----- Data under study

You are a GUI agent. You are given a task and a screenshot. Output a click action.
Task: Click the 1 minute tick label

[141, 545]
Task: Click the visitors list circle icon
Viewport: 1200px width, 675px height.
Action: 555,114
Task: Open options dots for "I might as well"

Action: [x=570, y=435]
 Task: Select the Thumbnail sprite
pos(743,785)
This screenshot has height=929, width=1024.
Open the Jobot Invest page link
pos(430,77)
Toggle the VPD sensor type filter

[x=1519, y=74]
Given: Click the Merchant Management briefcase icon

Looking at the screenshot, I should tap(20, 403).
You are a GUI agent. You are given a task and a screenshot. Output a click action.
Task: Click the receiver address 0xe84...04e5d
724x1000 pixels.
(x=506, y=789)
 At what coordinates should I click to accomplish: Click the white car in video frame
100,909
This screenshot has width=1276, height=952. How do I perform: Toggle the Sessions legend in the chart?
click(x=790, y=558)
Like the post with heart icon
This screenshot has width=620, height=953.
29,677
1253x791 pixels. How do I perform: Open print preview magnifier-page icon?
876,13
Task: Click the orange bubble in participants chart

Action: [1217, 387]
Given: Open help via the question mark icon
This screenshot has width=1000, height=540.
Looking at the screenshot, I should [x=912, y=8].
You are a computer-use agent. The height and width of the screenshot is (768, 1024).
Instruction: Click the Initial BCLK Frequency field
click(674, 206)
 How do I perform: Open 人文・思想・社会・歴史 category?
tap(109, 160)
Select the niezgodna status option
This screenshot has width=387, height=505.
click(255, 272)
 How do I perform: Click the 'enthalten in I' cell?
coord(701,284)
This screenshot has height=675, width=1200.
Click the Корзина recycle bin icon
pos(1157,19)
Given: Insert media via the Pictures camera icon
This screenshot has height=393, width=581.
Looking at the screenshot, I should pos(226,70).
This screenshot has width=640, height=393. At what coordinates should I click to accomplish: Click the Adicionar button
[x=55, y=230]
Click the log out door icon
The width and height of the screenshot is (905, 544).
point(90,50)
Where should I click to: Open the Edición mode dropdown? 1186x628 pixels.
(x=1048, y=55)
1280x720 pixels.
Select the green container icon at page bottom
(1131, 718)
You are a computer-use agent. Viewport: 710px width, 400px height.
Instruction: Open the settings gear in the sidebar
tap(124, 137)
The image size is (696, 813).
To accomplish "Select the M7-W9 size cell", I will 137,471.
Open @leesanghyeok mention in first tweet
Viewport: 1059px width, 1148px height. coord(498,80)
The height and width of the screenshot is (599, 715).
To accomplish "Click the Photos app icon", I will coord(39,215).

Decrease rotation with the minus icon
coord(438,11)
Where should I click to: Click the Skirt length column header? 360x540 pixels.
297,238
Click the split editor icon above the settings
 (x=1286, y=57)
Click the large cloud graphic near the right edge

----------

_To do_: Each line of the listing above that includes the word "will" should be copied.

_Result of this task_:
To accomplish "Select the M7-W9 size cell", I will 137,471.
To accomplish "Click the Photos app icon", I will coord(39,215).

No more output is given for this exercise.